When planning for the future, most people focus on family security and their retirement. They purchase insurance policies, invest in 401Ks and seek other ways to ensure their financial security through their career and into retirement. They do so with the hope of smoothly transitioning into their golden years.
However, a plan is only as good as its implementation. Understanding the terms and conditions of your disability insurance policy is crucial to protecting your financial security. This is especially true given that the Social Security Administration reports that 25% of the American work force will become disabled prior to reaching their natural retirement age.
These statistics are highlighted by disability insurance companies in their marketing materials, which focus on attracting young professionals in their late 20’s and early 30’s. Once purchased, the companies provide copies of the insurance policy, which are often misplaced, or tucked away and never looked at again.
This lack of attention leads to a fundamental disconnect between reality and one’s perception of their coverage. While coverage’s vary greatly by company, policy and rider, most policies with true “own occupation” coverage provide a Total Disability benefit if sickness or injury prevents you from engaging in the material and substantial duties of your occupation prior to the age specified in the contract. Moreover, partial/residual disability insurance riders will provide a proportionate benefit if sickness or injury prevents you from doing some, but not all, of the material and substantial duties of your occupation, and you suffer a specified monetary loss from the same.
It is axiomatic that as we age, our bodies change. Physical impairments, such as arthritis, neuropathy, and radiculopathy, let alone cancer and other debilitating diseases can cause one to reduce their work activity, and/or “retire” prematurely. Similarly, mental health conditions can also develop overtime, causing one to do the same.

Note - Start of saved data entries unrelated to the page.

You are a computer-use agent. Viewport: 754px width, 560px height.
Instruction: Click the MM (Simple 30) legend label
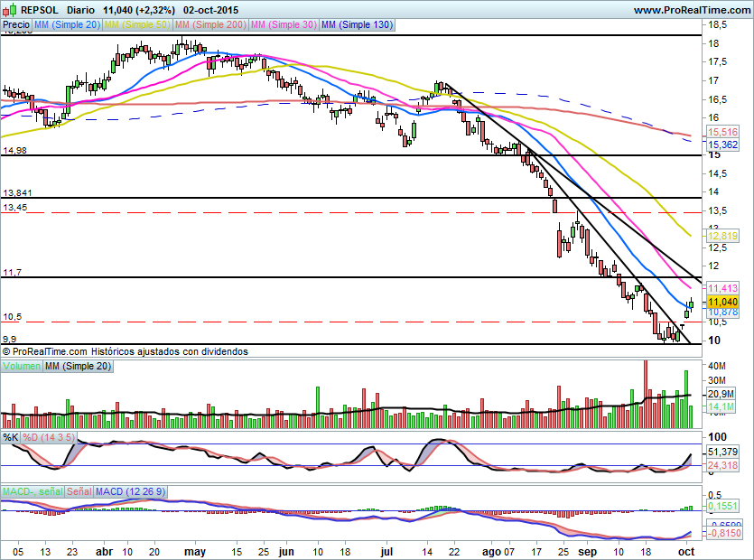click(x=284, y=24)
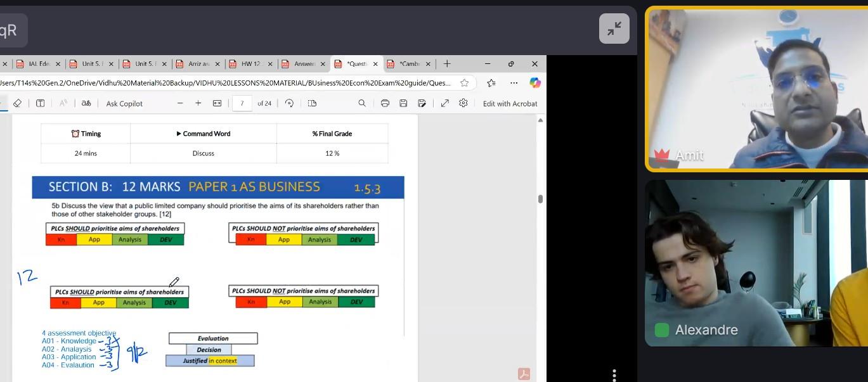The image size is (868, 382).
Task: Click the page number input field
Action: tap(242, 103)
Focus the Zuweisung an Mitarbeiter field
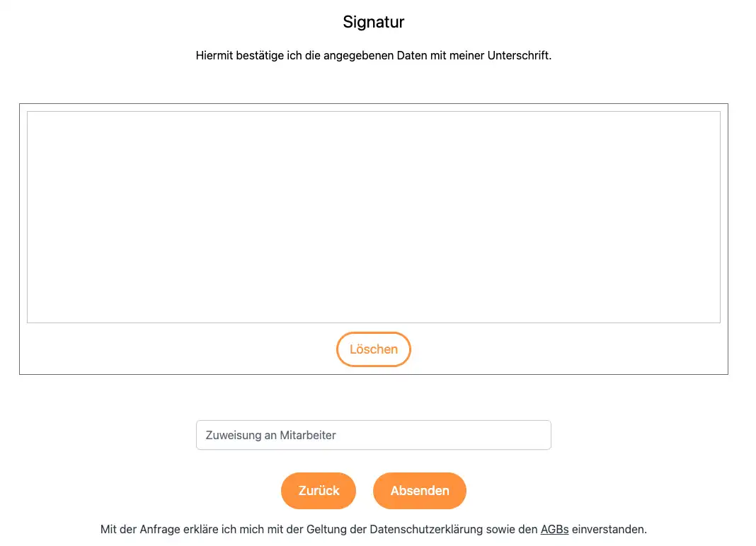This screenshot has height=546, width=756. click(373, 435)
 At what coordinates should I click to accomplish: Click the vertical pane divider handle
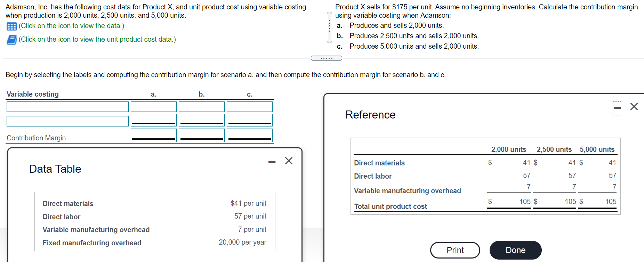coord(329,27)
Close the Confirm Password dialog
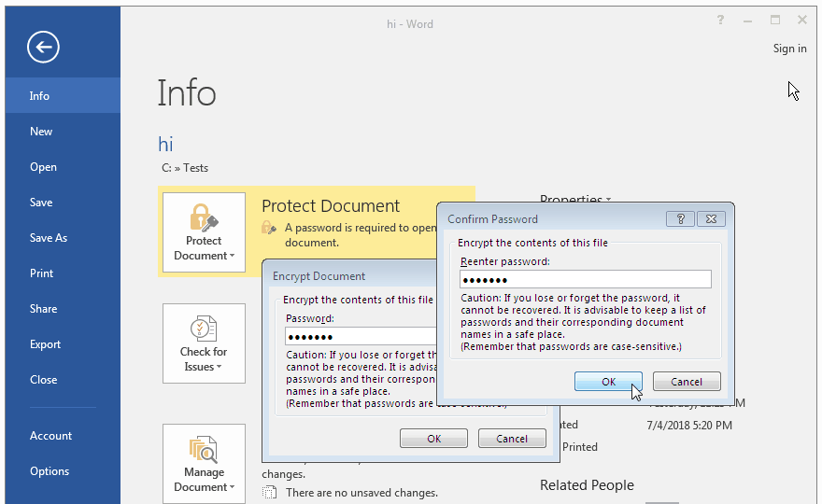Image resolution: width=822 pixels, height=504 pixels. tap(711, 218)
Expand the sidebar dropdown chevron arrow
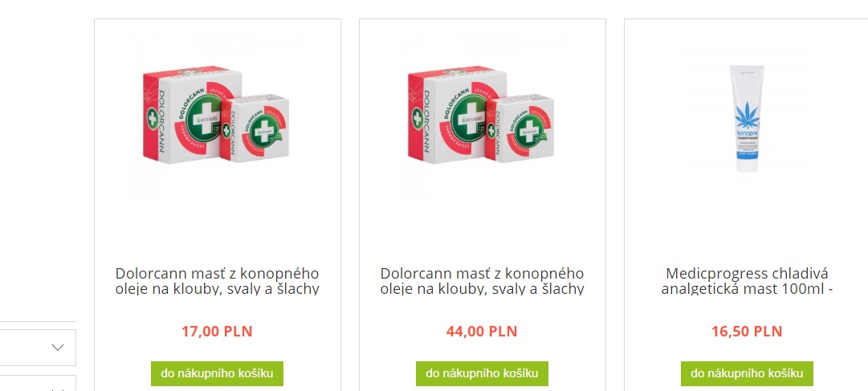The height and width of the screenshot is (391, 868). [58, 348]
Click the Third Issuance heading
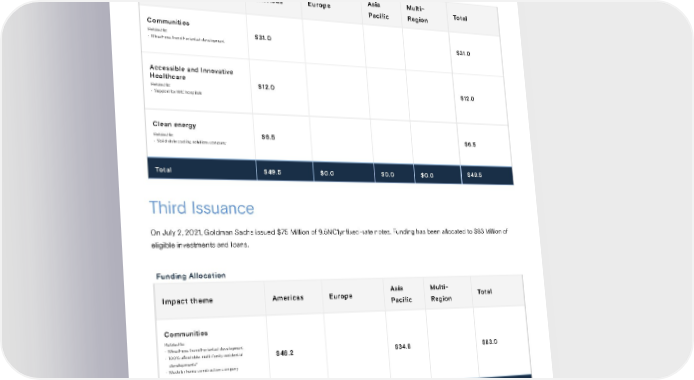Screen dimensions: 694x380 click(201, 208)
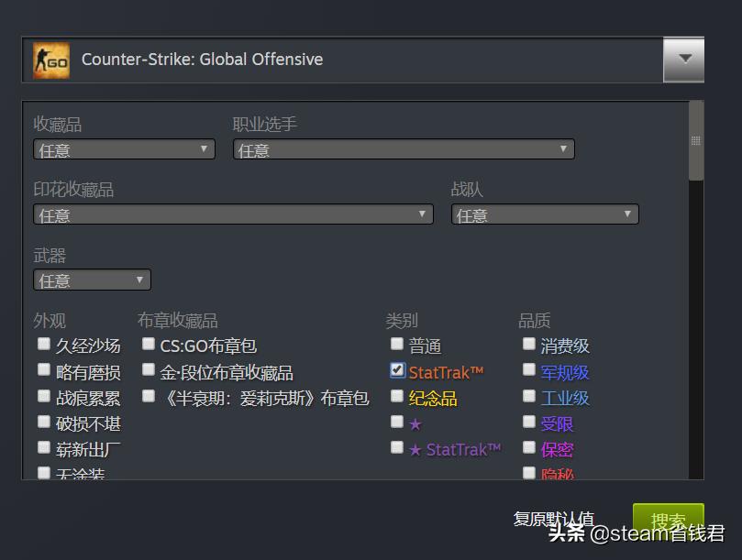
Task: Check the 《半衰期：爱莉克斯》布章包 checkbox
Action: click(149, 396)
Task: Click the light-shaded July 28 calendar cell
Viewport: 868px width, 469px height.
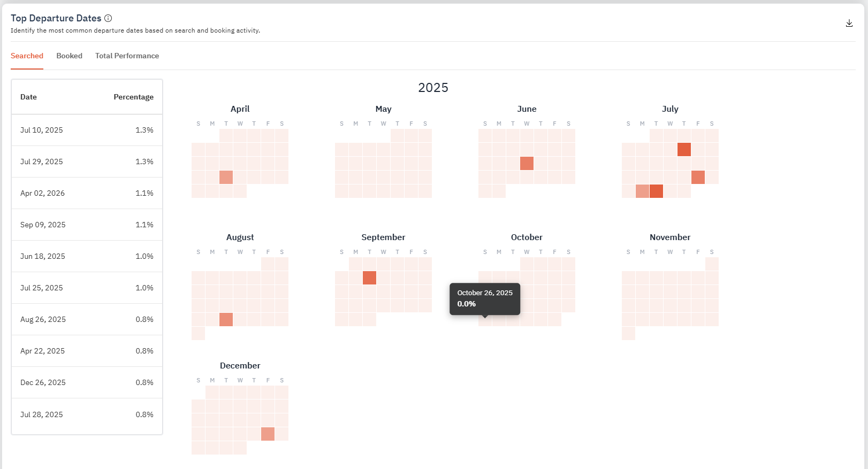Action: [642, 191]
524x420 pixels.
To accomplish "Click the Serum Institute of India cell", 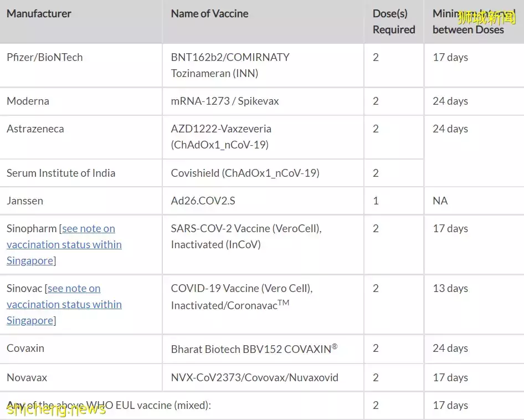I will (x=61, y=173).
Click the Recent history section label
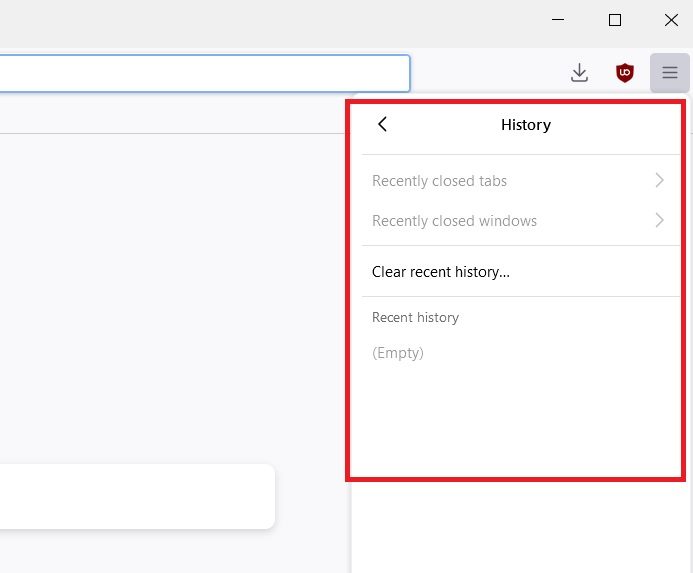 [x=415, y=318]
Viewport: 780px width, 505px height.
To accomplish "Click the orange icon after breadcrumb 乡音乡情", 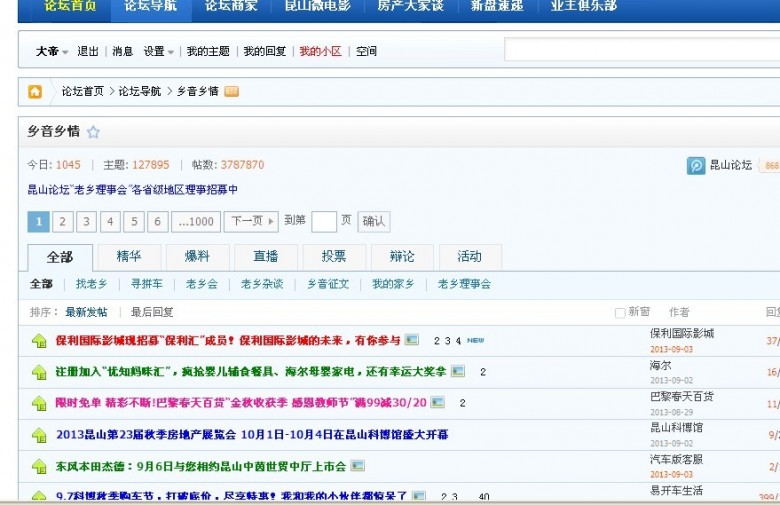I will pyautogui.click(x=232, y=91).
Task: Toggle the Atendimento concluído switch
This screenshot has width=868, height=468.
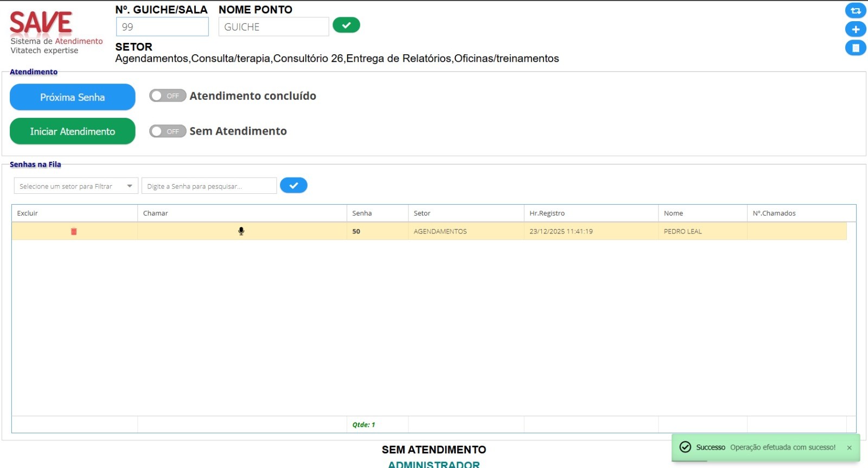Action: click(168, 96)
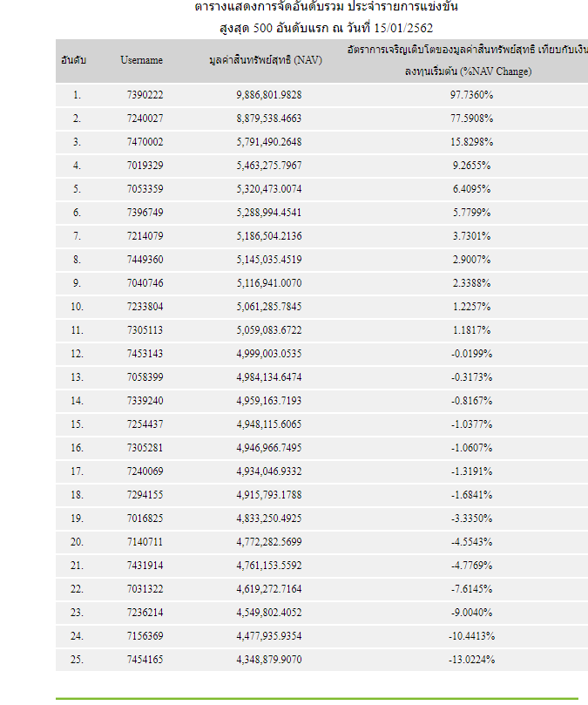Click the -0.8167% change value

pos(470,400)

Professionals in their 50’s and early 60’s may view their work reduction and/or stoppage as a willful act, rather than accepting their condition as a disability. They do so by using titles such as semi-retired and retired, and they ignore the underlying medical condition driving their unanticipated work reduction. Lack of awareness and/or denial can result in an insured jeopardizing hundreds of thousands of dollars in disability insurance benefits.
To ensure your financial security, it is imperative that you understand the terms and conditions of your policy. A disability insurance policy is a contract, pure and simple. It is governed by the agreed upon coverage. If a medical condition affects your ability to work, you should review your coverage immediately to understand your rights and to protect your financial wellbeing.